[Item position entries]
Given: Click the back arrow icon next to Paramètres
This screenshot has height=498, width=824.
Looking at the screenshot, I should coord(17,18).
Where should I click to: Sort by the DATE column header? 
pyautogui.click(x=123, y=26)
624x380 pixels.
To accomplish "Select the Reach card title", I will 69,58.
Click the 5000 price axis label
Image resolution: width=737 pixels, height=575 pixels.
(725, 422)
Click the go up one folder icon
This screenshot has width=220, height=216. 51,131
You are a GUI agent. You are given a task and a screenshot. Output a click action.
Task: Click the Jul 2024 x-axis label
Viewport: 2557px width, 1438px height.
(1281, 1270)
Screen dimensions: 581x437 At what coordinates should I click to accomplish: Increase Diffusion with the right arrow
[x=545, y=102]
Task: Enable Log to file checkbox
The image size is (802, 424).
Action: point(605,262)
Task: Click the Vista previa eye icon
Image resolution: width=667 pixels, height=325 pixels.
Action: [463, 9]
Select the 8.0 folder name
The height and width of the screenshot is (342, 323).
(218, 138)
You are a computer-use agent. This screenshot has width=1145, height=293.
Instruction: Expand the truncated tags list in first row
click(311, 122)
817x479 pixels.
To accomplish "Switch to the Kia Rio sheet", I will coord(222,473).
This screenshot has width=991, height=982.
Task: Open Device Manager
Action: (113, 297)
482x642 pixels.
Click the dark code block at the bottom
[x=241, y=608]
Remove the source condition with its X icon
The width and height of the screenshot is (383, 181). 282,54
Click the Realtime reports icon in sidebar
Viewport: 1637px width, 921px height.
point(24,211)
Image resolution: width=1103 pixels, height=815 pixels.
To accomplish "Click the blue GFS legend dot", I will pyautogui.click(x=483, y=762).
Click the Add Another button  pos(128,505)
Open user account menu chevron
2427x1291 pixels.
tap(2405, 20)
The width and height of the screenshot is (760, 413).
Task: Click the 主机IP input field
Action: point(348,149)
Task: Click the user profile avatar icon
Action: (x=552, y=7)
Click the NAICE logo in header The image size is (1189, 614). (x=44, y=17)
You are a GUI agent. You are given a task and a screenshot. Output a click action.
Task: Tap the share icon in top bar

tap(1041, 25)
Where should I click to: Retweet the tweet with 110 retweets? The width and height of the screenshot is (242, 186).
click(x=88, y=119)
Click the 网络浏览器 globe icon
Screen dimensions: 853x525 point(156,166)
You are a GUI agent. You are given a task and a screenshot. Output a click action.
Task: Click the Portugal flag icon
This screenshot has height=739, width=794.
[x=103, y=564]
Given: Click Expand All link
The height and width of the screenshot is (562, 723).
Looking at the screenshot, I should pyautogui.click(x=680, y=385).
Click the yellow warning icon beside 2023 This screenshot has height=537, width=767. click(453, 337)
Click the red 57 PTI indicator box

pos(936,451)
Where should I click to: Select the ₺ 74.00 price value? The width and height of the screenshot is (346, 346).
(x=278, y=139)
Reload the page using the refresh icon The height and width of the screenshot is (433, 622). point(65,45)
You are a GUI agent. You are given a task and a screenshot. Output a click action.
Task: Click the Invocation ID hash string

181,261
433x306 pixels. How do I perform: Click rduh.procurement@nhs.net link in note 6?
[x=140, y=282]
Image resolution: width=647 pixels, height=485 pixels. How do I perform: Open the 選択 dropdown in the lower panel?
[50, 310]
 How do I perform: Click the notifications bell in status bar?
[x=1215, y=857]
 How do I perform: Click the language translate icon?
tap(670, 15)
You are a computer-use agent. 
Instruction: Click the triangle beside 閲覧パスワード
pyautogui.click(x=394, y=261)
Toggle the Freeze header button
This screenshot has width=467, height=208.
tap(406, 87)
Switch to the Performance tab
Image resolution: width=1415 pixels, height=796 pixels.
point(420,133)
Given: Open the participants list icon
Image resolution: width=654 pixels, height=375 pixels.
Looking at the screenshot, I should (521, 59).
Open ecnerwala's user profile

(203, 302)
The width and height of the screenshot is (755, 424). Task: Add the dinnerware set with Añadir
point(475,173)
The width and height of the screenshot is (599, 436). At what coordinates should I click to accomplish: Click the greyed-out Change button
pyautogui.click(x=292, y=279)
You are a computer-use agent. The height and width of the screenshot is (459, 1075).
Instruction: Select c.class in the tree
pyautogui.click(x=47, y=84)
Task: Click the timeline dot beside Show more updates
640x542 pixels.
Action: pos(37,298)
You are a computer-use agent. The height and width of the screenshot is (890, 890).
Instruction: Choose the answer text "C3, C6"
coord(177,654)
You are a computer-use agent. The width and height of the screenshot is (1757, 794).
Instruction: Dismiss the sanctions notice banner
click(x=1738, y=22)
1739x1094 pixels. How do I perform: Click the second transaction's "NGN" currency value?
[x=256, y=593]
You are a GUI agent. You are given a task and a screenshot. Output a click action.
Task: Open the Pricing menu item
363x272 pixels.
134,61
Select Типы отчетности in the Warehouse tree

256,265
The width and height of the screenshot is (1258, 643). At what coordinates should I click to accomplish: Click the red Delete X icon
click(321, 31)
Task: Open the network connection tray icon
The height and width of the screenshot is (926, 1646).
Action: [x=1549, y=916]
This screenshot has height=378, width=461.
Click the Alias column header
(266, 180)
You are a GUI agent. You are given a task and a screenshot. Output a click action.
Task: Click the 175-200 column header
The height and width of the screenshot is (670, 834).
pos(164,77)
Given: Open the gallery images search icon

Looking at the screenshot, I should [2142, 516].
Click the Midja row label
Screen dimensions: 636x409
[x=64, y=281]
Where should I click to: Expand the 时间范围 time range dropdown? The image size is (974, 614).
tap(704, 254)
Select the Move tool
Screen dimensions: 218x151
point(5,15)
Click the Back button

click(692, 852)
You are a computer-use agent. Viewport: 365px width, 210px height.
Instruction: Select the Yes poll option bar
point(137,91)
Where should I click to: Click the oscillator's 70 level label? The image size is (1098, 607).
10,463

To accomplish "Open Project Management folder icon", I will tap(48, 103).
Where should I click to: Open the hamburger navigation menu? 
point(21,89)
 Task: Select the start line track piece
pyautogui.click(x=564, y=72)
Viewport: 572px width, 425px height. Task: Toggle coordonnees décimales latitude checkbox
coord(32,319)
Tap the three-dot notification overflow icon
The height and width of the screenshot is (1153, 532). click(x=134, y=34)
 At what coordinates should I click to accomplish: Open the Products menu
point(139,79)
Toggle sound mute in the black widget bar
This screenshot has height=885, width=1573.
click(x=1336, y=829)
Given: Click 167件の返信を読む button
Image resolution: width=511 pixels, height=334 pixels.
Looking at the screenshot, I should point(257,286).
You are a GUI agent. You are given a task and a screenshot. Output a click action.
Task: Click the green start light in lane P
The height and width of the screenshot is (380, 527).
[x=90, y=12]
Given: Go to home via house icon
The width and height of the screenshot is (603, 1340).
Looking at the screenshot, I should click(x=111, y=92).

▶ [WHAT IS BEING ASKED] Convert the records above into a JSON list of strings with one string per line, omitting any blank lines.

▶ [ANSWER]
[
  "Given: Click the back arrow icon next to Paramètres",
  "This screenshot has height=498, width=824.",
  "Looking at the screenshot, I should coord(17,18).",
  "Where should I click to: Sort by the DATE column header? ",
  "pyautogui.click(x=123, y=26)",
  "624x380 pixels.",
  "To accomplish \"Select the Reach card title\", I will 69,58.",
  "Click the 5000 price axis label",
  "Image resolution: width=737 pixels, height=575 pixels.",
  "(725, 422)",
  "Click the go up one folder icon",
  "This screenshot has width=220, height=216. 51,131",
  "You are a GUI agent. You are given a task and a screenshot. Output a click action.",
  "Task: Click the Jul 2024 x-axis label",
  "Viewport: 2557px width, 1438px height.",
  "(1281, 1270)",
  "Screen dimensions: 581x437 At what coordinates should I click to accomplish: Increase Diffusion with the right arrow",
  "[x=545, y=102]",
  "Task: Enable Log to file checkbox",
  "The image size is (802, 424).",
  "Action: point(605,262)",
  "Task: Click the Vista previa eye icon",
  "Image resolution: width=667 pixels, height=325 pixels.",
  "Action: [463, 9]",
  "Select the 8.0 folder name",
  "The height and width of the screenshot is (342, 323).",
  "(218, 138)",
  "You are a computer-use agent. This screenshot has width=1145, height=293.",
  "Instruction: Expand the truncated tags list in first row",
  "click(311, 122)",
  "817x479 pixels.",
  "To accomplish \"Switch to the Kia Rio sheet\", I will coord(222,473).",
  "This screenshot has width=991, height=982.",
  "Task: Open Device Manager",
  "Action: (113, 297)",
  "482x642 pixels.",
  "Click the dark code block at the bottom",
  "[x=241, y=608]",
  "Remove the source condition with its X icon",
  "The width and height of the screenshot is (383, 181). 282,54",
  "Click the Realtime reports icon in sidebar",
  "Viewport: 1637px width, 921px height.",
  "point(24,211)",
  "Image resolution: width=1103 pixels, height=815 pixels.",
  "To accomplish \"Click the blue GFS legend dot\", I will pyautogui.click(x=483, y=762).",
  "Click the Add Another button  pos(128,505)",
  "Open user account menu chevron",
  "2427x1291 pixels.",
  "tap(2405, 20)",
  "The width and height of the screenshot is (760, 413).",
  "Task: Click the 主机IP input field",
  "Action: point(348,149)",
  "Task: Click the user profile avatar icon",
  "Action: (x=552, y=7)",
  "Click the NAICE logo in header The image size is (1189, 614). (x=44, y=17)",
  "You are a GUI agent. You are given a task and a screenshot. Output a click action.",
  "Task: Tap the share icon in top bar",
  "tap(1041, 25)",
  "Where should I click to: Retweet the tweet with 110 retweets? The width and height of the screenshot is (242, 186).",
  "click(x=88, y=119)",
  "Click the 网络浏览器 globe icon",
  "Screen dimensions: 853x525 point(156,166)",
  "You are a GUI agent. You are given a task and a screenshot. Output a click action.",
  "Task: Click the Portugal flag icon",
  "This screenshot has height=739, width=794.",
  "[x=103, y=564]",
  "Given: Click Expand All link",
  "The height and width of the screenshot is (562, 723).",
  "Looking at the screenshot, I should pyautogui.click(x=680, y=385).",
  "Click the yellow warning icon beside 2023 This screenshot has height=537, width=767. click(453, 337)",
  "Click the red 57 PTI indicator box",
  "pos(936,451)",
  "Where should I click to: Select the ₺ 74.00 price value? The width and height of the screenshot is (346, 346).",
  "(x=278, y=139)",
  "Reload the page using the refresh icon The height and width of the screenshot is (433, 622). point(65,45)",
  "You are a GUI agent. You are given a task and a screenshot. Output a click action.",
  "Task: Click the Invocation ID hash string",
  "181,261",
  "433x306 pixels. How do I perform: Click rduh.procurement@nhs.net link in note 6?",
  "[x=140, y=282]",
  "Image resolution: width=647 pixels, height=485 pixels. How do I perform: Open the 選択 dropdown in the lower panel?",
  "[50, 310]",
  " How do I perform: Click the notifications bell in status bar?",
  "[x=1215, y=857]",
  " How do I perform: Click the language translate icon?",
  "tap(670, 15)",
  "You are a computer-use agent. ",
  "Instruction: Click the triangle beside 閲覧パスワード",
  "pyautogui.click(x=394, y=261)",
  "Toggle the Freeze header button",
  "This screenshot has width=467, height=208.",
  "tap(406, 87)",
  "Switch to the Performance tab",
  "Image resolution: width=1415 pixels, height=796 pixels.",
  "point(420,133)",
  "Given: Open the participants list icon",
  "Image resolution: width=654 pixels, height=375 pixels.",
  "Looking at the screenshot, I should (521, 59).",
  "Open ecnerwala's user profile",
  "(203, 302)",
  "The width and height of the screenshot is (755, 424). Task: Add the dinnerware set with Añadir",
  "point(475,173)",
  "The width and height of the screenshot is (599, 436). At what coordinates should I click to accomplish: Click the greyed-out Change button",
  "pyautogui.click(x=292, y=279)",
  "You are a computer-use agent. The height and width of the screenshot is (459, 1075).",
  "Instruction: Select c.class in the tree",
  "pyautogui.click(x=47, y=84)",
  "Task: Click the timeline dot beside Show more updates",
  "640x542 pixels.",
  "Action: pos(37,298)",
  "You are a computer-use agent. The height and width of the screenshot is (890, 890).",
  "Instruction: Choose the answer text \"C3, C6\"",
  "coord(177,654)",
  "You are a computer-use agent. The width and height of the screenshot is (1757, 794).",
  "Instruction: Dismiss the sanctions notice banner",
  "click(x=1738, y=22)",
  "1739x1094 pixels. How do I perform: Click the second transaction's \"NGN\" currency value?",
  "[x=256, y=593]",
  "You are a GUI agent. You are given a task and a screenshot. Output a click action.",
  "Task: Open the Pricing menu item",
  "363x272 pixels.",
  "134,61",
  "Select Типы отчетности in the Warehouse tree",
  "256,265",
  "The width and height of the screenshot is (1258, 643). At what coordinates should I click to accomplish: Click the red Delete X icon",
  "click(321, 31)",
  "Task: Open the network connection tray icon",
  "The height and width of the screenshot is (926, 1646).",
  "Action: [x=1549, y=916]",
  "This screenshot has height=378, width=461.",
  "Click the Alias column header",
  "(266, 180)",
  "You are a GUI agent. You are given a task and a screenshot. Output a click action.",
  "Task: Click the 175-200 column header",
  "The height and width of the screenshot is (670, 834).",
  "pos(164,77)",
  "Given: Open the gallery images search icon",
  "Looking at the screenshot, I should [2142, 516].",
  "Click the Midja row label",
  "Screen dimensions: 636x409",
  "[x=64, y=281]",
  "Where should I click to: Expand the 时间范围 time range dropdown? The image size is (974, 614).",
  "tap(704, 254)",
  "Select the Move tool",
  "Screen dimensions: 218x151",
  "point(5,15)",
  "Click the Back button",
  "click(692, 852)",
  "You are a computer-use agent. Viewport: 365px width, 210px height.",
  "Instruction: Select the Yes poll option bar",
  "point(137,91)",
  "Where should I click to: Click the oscillator's 70 level label? The image size is (1098, 607).",
  "10,463",
  "To accomplish \"Open Project Management folder icon\", I will tap(48, 103).",
  "Where should I click to: Open the hamburger navigation menu? ",
  "point(21,89)",
  " Task: Select the start line track piece",
  "pyautogui.click(x=564, y=72)",
  "Viewport: 572px width, 425px height. Task: Toggle coordonnees décimales latitude checkbox",
  "coord(32,319)",
  "Tap the three-dot notification overflow icon",
  "The height and width of the screenshot is (1153, 532). click(x=134, y=34)",
  " At what coordinates should I click to accomplish: Open the Products menu",
  "point(139,79)",
  "Toggle sound mute in the black widget bar",
  "This screenshot has height=885, width=1573.",
  "click(x=1336, y=829)",
  "Given: Click 167件の返信を読む button",
  "Image resolution: width=511 pixels, height=334 pixels.",
  "Looking at the screenshot, I should point(257,286).",
  "You are a GUI agent. You are given a task and a screenshot. Output a click action.",
  "Task: Click the green start light in lane P",
  "The height and width of the screenshot is (380, 527).",
  "[x=90, y=12]",
  "Given: Go to home via house icon",
  "The width and height of the screenshot is (603, 1340).",
  "Looking at the screenshot, I should click(x=111, y=92)."
]